During the April meeting of the Aiken Republican Club, S.C. Rep. Melissa Oremus, R-Aiken, was asked for the caucus's position on medical marijuana. She represents the Midland Valley area.

S.C. Sen. Tom Davis, R-Beaufort, S.C. House Minority Leader Todd Rutherford and S.C. Rep. Bill Herbkersman, R-Beaufort, introduced bills during the 125th session of the General Assembly that would legalize medical marijuana in certain, limited circumstances.

"It is a divided question," Oremus said. "We have sat in caucus — I'm not supposed to talk about what we talk about during closed door sessions so I won't do that — but just know it's a very divided issue."

Oremus and the rest of the Republican Caucus members are limited by Caucus Rule 15 which prohibits members from disclosing what happens in the caucus meetings to any third party whatsoever in order to foster open and frank discussion among members.
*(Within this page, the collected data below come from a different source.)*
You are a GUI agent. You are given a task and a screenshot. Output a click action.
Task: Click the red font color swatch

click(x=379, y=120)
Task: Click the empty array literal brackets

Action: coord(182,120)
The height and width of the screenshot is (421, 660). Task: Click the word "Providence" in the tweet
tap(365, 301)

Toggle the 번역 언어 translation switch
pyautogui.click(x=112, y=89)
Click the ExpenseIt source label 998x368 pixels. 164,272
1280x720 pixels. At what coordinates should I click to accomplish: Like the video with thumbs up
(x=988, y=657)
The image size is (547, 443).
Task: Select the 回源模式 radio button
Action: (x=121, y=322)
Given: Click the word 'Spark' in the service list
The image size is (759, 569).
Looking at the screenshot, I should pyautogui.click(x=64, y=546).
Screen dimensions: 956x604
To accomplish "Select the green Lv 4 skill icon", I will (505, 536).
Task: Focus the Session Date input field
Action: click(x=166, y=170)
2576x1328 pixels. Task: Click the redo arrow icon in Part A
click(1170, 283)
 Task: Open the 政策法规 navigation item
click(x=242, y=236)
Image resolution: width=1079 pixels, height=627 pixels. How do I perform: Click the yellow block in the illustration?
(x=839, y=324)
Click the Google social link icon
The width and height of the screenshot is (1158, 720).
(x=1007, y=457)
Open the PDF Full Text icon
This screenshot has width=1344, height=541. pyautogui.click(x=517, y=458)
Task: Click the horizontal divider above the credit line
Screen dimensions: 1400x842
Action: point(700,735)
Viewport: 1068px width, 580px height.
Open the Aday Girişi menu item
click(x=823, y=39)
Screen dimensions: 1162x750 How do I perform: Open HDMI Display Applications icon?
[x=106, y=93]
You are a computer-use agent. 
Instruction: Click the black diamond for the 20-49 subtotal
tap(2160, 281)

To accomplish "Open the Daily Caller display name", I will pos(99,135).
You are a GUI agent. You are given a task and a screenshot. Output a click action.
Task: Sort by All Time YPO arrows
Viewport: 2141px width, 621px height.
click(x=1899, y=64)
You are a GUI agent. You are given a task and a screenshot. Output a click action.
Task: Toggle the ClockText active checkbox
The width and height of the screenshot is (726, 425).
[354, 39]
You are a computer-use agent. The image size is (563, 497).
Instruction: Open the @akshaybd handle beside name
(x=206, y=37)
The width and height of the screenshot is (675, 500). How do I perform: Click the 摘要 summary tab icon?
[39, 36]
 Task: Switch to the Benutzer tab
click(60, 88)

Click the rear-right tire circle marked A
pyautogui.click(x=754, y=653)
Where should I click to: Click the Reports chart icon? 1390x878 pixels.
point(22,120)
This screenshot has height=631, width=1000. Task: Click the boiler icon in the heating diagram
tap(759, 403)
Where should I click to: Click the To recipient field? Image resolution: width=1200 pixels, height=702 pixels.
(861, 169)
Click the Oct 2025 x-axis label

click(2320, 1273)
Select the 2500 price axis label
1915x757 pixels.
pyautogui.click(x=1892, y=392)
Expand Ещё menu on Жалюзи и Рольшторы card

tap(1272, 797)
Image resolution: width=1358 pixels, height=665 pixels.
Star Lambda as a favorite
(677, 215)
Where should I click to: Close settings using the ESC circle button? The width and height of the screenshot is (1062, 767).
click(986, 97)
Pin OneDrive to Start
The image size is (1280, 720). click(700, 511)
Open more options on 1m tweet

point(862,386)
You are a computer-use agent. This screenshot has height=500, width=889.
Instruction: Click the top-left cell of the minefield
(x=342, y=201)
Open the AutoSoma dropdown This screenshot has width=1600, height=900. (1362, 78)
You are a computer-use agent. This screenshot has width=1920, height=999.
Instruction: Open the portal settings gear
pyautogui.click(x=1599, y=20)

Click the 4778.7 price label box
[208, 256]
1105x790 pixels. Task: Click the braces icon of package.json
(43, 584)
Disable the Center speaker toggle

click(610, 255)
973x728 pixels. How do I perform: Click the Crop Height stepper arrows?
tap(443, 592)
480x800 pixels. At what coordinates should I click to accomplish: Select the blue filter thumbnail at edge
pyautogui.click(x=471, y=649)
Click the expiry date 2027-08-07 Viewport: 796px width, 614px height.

She said Republicans have been provided data showing medical marijuana's benefits for patients with terminal diseases and epileptic children. Oremus added her grandfather who lived in Tennessee was prescribed medical marijuana.

"Of course, the compassion is there and the Republicans are all for that," Oremus said. "But, when does it stop? When does it turn into a crutch for some and they actually need it and, for others, it becomes their gateway drug?"

She said doctors don't want to prescribe medical marijuana and law enforcement officers don't want to try to enforce laws saying who should have access and who shouldn't.

Oremus said she did not know what would happen if one of the bills made it to the House floor during the remaining eight days of session.

She added there are lobbyists in the Statehouse every day advocating for the bill but said there is data from other states and cities, like California, Colorado and Chicago, that shows limited benefits to legalization.